• Description of the task
Every line from the line containing "Where should I" through the end of the data is to be reproduced exactly, excluding pictures.

..........

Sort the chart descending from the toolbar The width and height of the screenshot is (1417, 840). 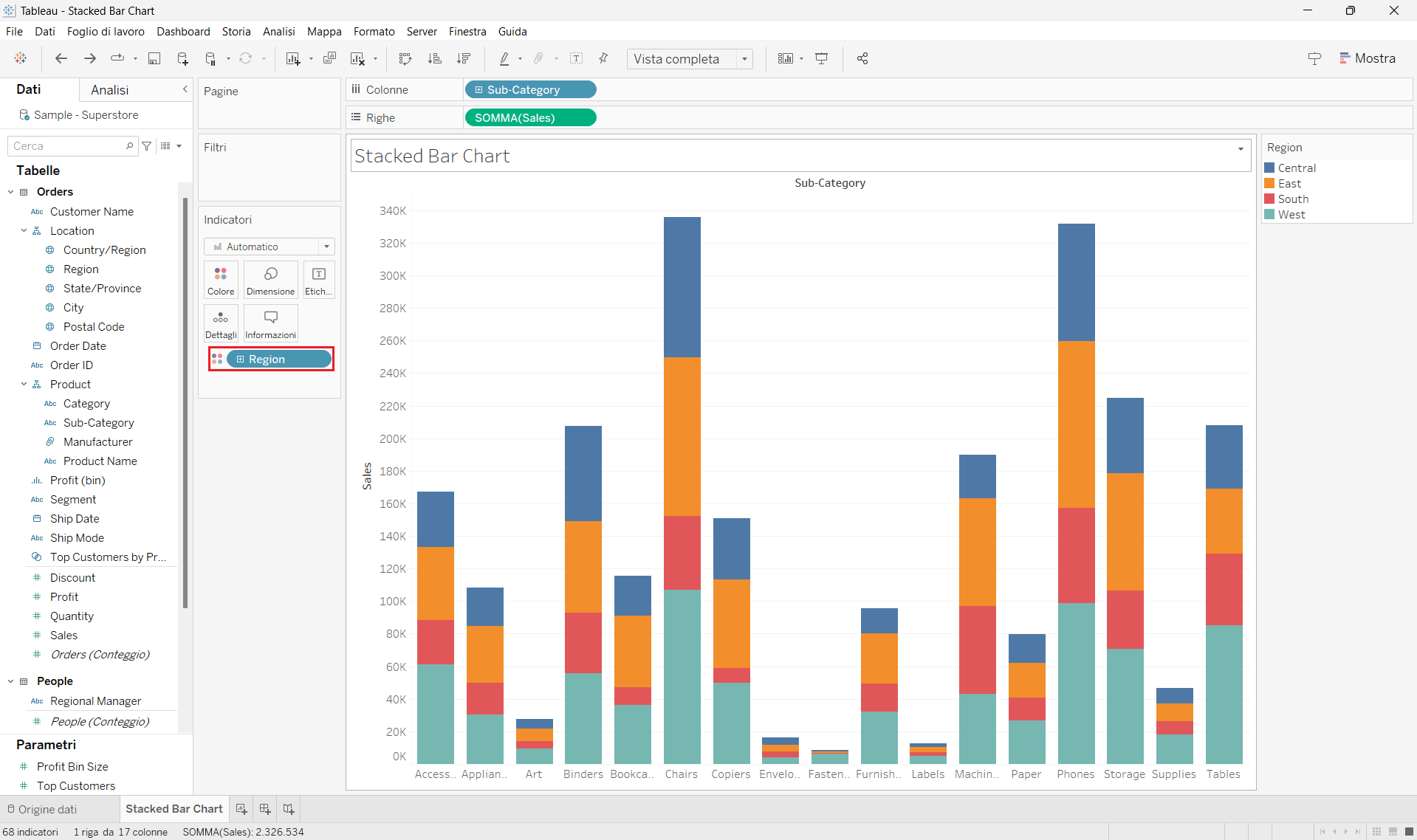[464, 58]
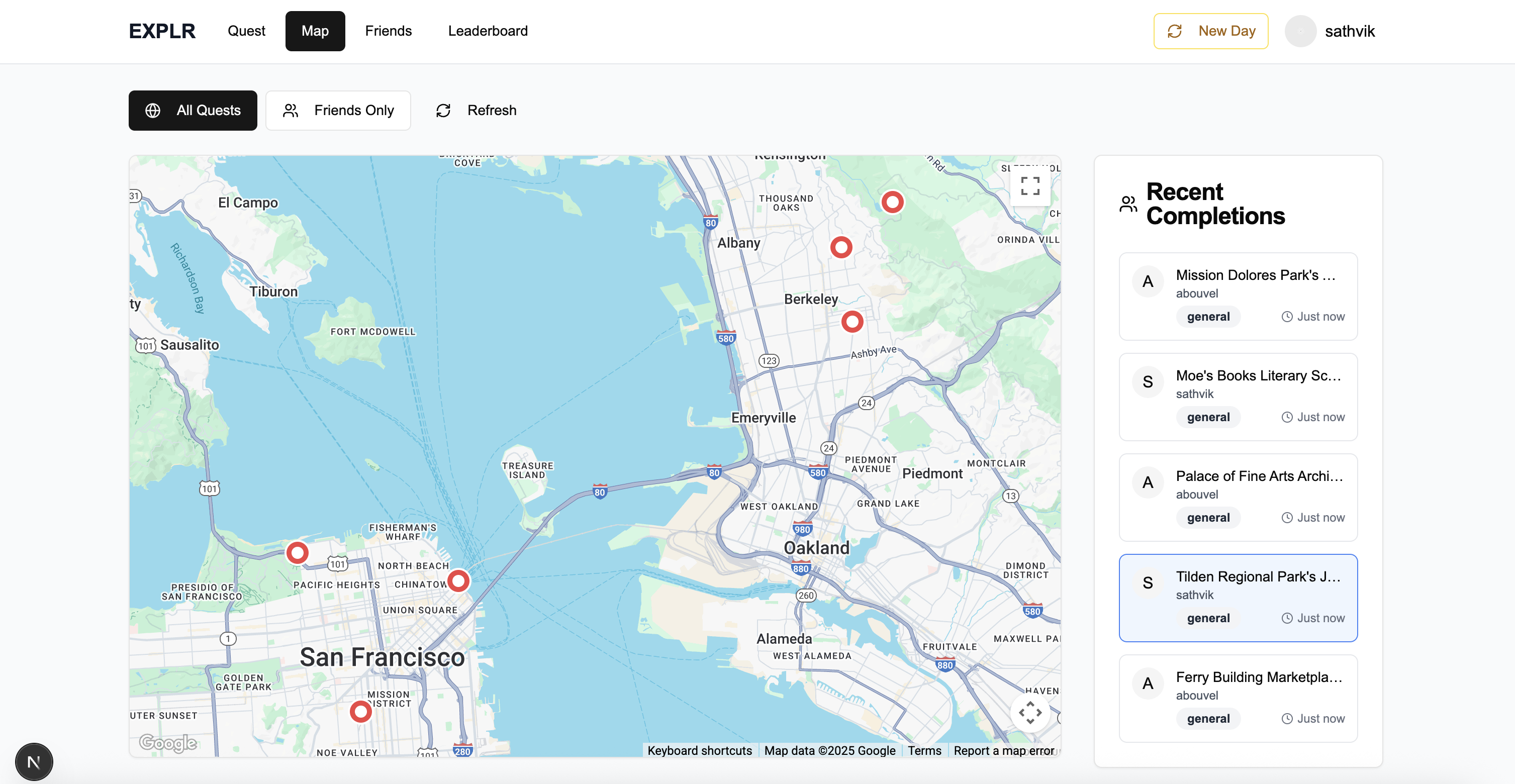Click the red marker below Berkeley label
The width and height of the screenshot is (1515, 784).
coord(851,322)

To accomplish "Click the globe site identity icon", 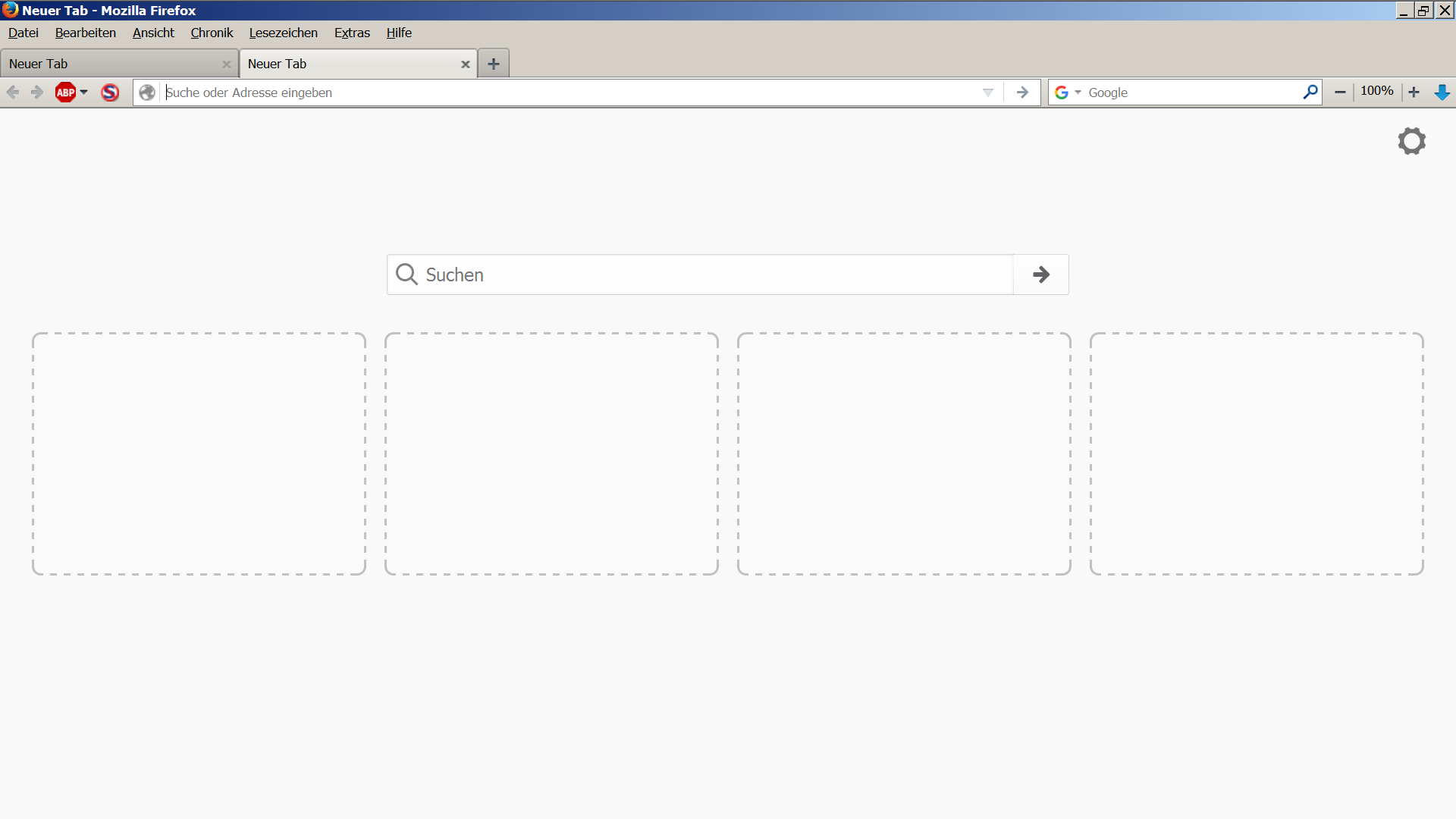I will click(147, 93).
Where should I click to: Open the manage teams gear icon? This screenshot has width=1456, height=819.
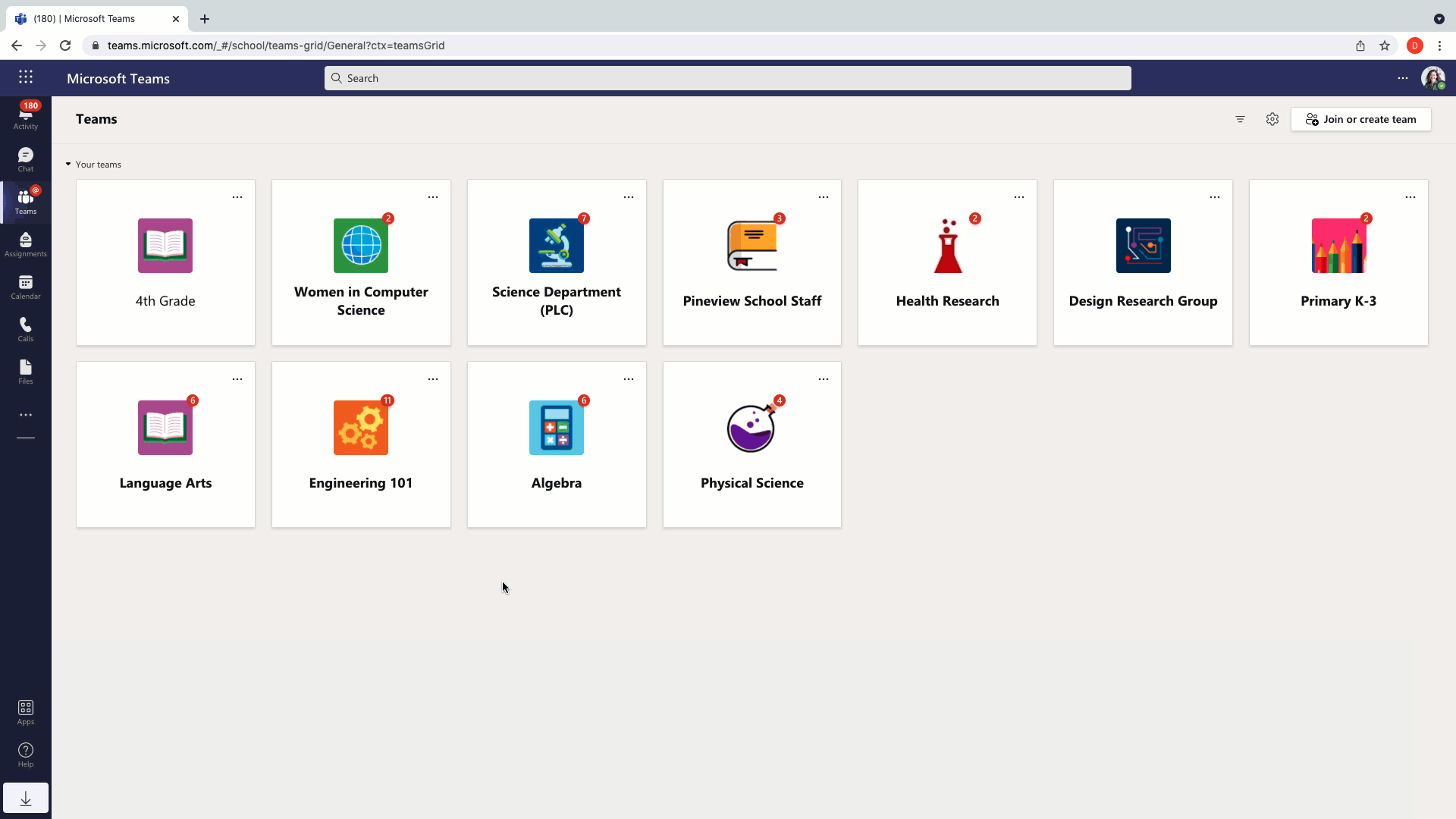click(x=1272, y=119)
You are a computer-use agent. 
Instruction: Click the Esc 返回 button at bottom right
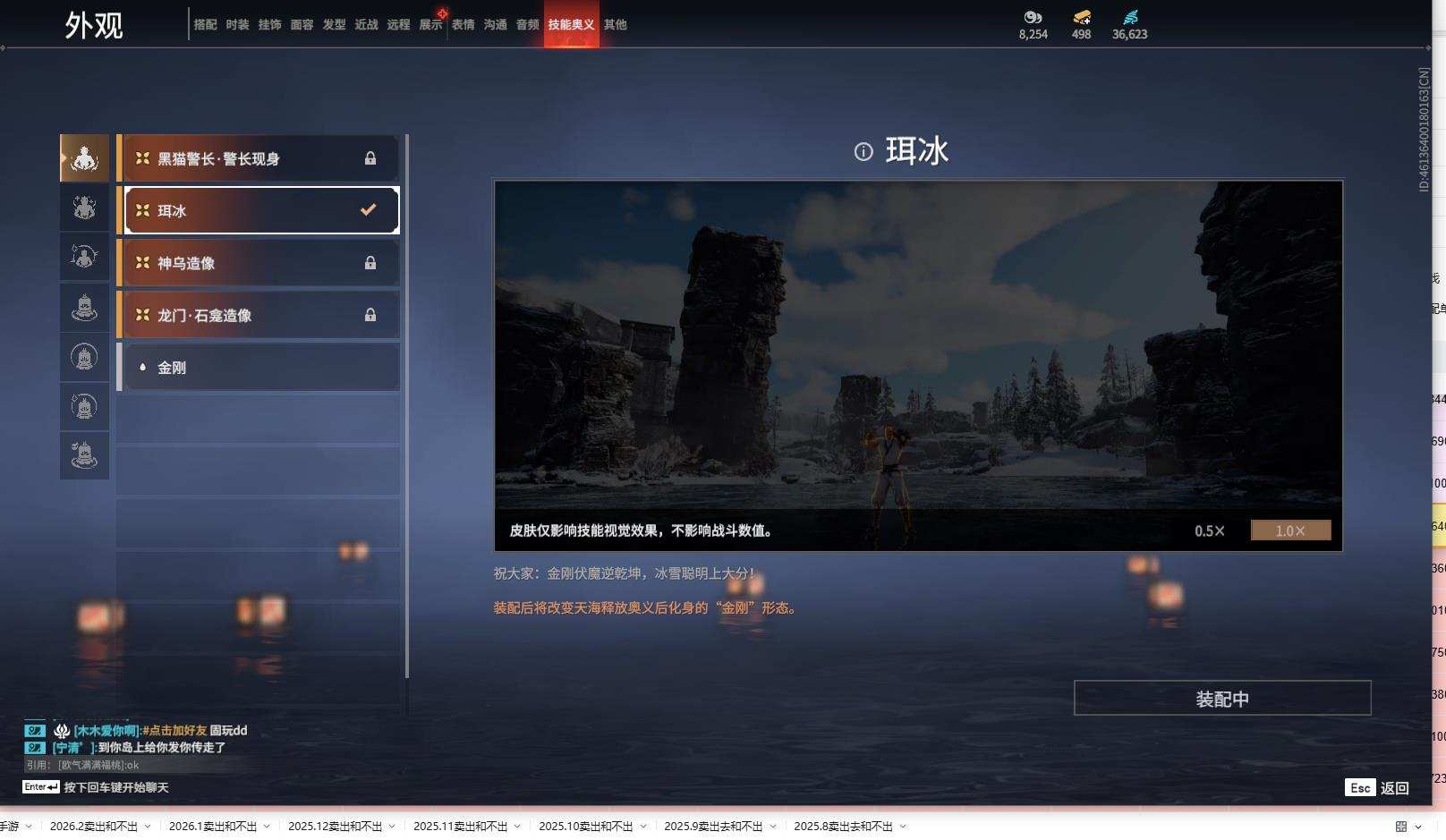click(1375, 788)
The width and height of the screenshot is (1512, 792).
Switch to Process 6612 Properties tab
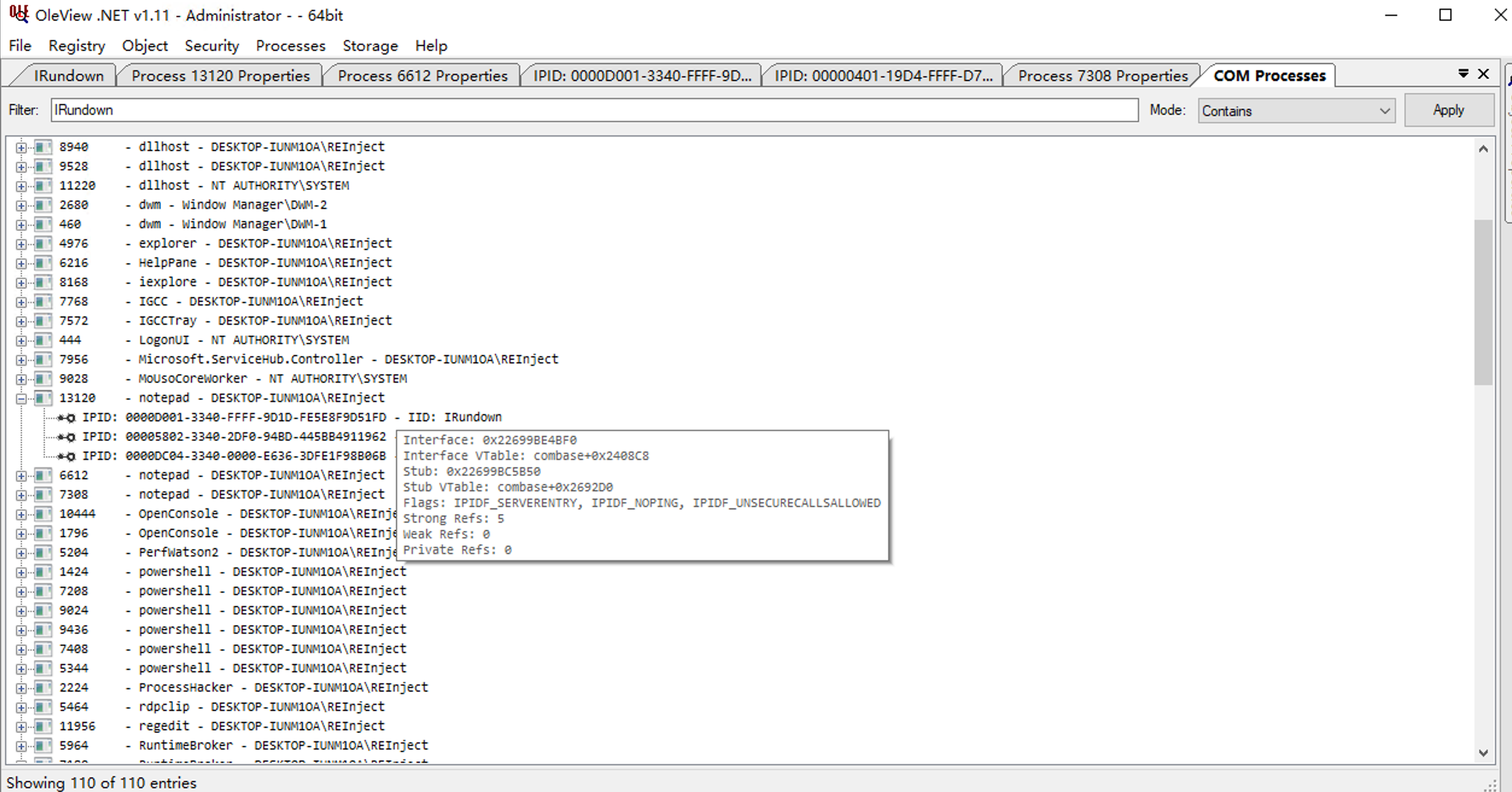422,76
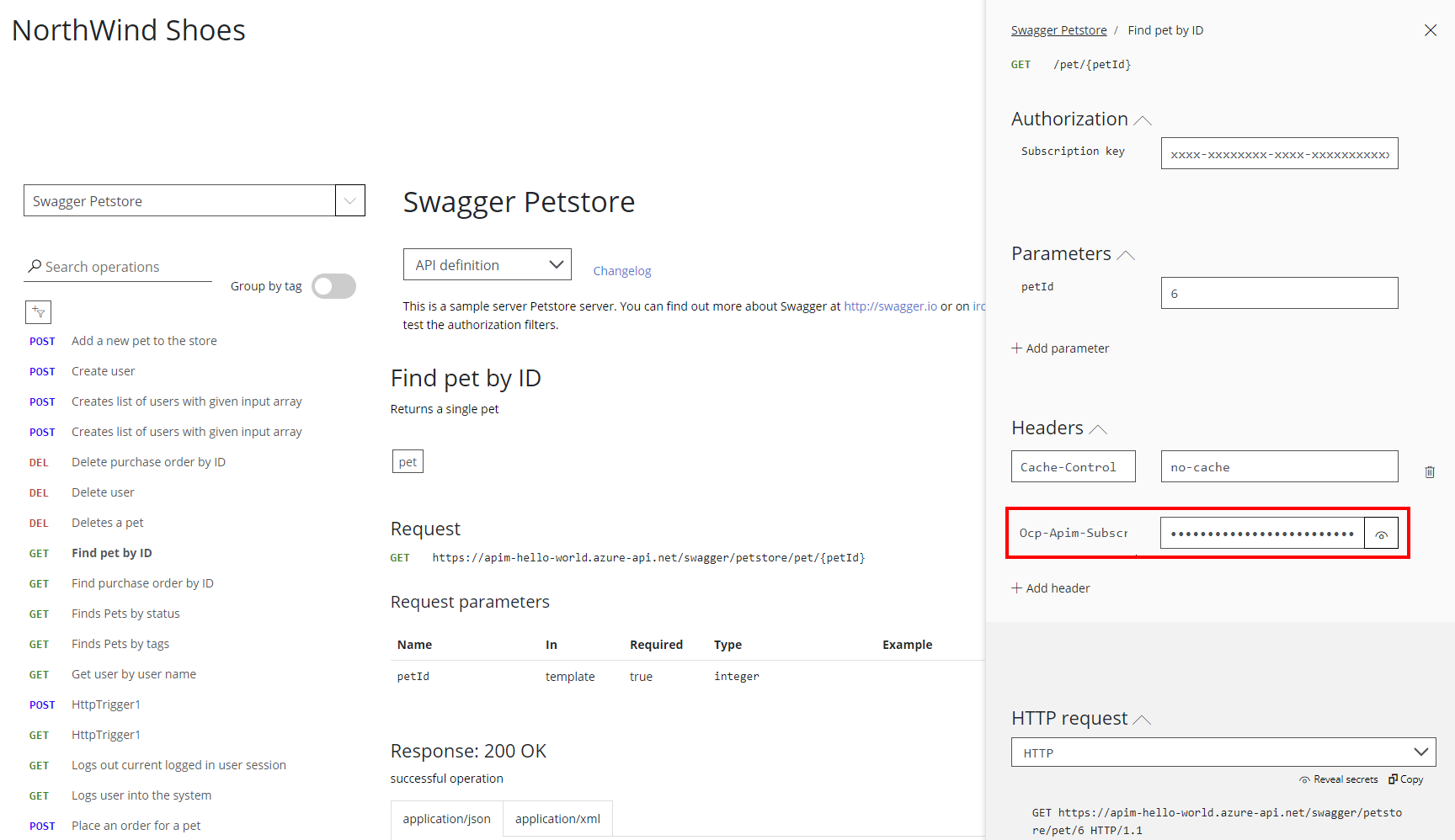The width and height of the screenshot is (1455, 840).
Task: Click Add header in the Headers section
Action: pyautogui.click(x=1050, y=587)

..........

• Solution to this exercise
Where should I click to: Open the manage teams gear icon? This screenshot has width=1456, height=819.
click(x=1272, y=119)
You are a computer-use agent. 
Instruction: Click the Esc 返回 button at bottom right
click(1375, 788)
The width and height of the screenshot is (1512, 792).
Switch to Process 6612 Properties tab
422,76
The width and height of the screenshot is (1455, 840).
Task: Click Add header in the Headers section
Action: pyautogui.click(x=1050, y=587)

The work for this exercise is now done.